Overall inflation is also expected to be 4 per cent or more in the coming months, which means pensioners may find themselves in a real situation worse off.
Alistair McQueen, head of savings and retirement at Aviva, said: ‘3.1 percent is a backward-looking measure, reflecting the increase in prices from September 2020 to September 2021.
“This underestimates the recent increase in food prices and does not reflect the 12 per cent increase in the October energy price cap.
‘Food and energy represent a large proportion of typical household expenditures for people aged 65 and over – 18 per cent of their typical monthly expenditure – meaning these rising prices will hurt pensioners more.’

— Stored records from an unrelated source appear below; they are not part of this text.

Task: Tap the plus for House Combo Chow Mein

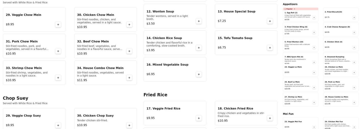Action: 129,78
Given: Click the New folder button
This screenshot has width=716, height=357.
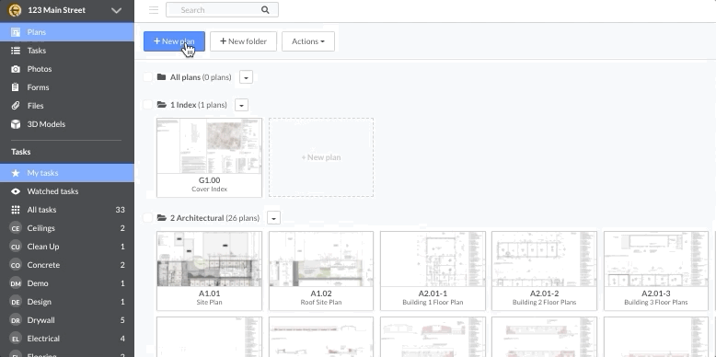Looking at the screenshot, I should tap(243, 41).
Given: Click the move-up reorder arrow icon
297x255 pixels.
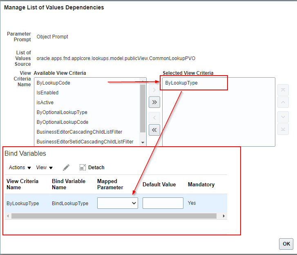Looking at the screenshot, I should click(x=283, y=102).
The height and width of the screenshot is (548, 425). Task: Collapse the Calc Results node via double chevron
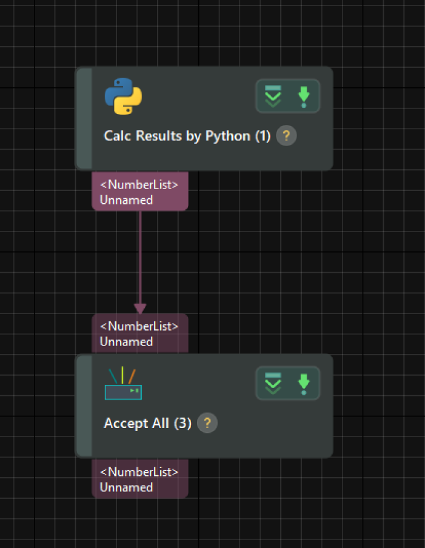tap(272, 96)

Kevin Brown, savings expert at Scottish Friendly, said: ‘3.1 percent may sound like a healthy increase, but even against a backdrop of high inflation on sectors that hit the elderly hard – such as heating bills and food prices – You have a profit. There is a serious national crisis in the cost of living.’
Steven Cameron, director of pensions at Aegon, says: ‘While some pensioners will be disappointed that the government has broken its manifesto commitment to keep the triple lock, others may choose to give an artificially high increase based on a statistical discrepancy in the income gap. Will accept generational challenges. figures due to the pandemic.
‘The income-based 8.3 percent increase would have represented an unexpected bonus for state pensioners, but would have created a £7.5 billion annual bill paid from today’s workers’ national insurance.’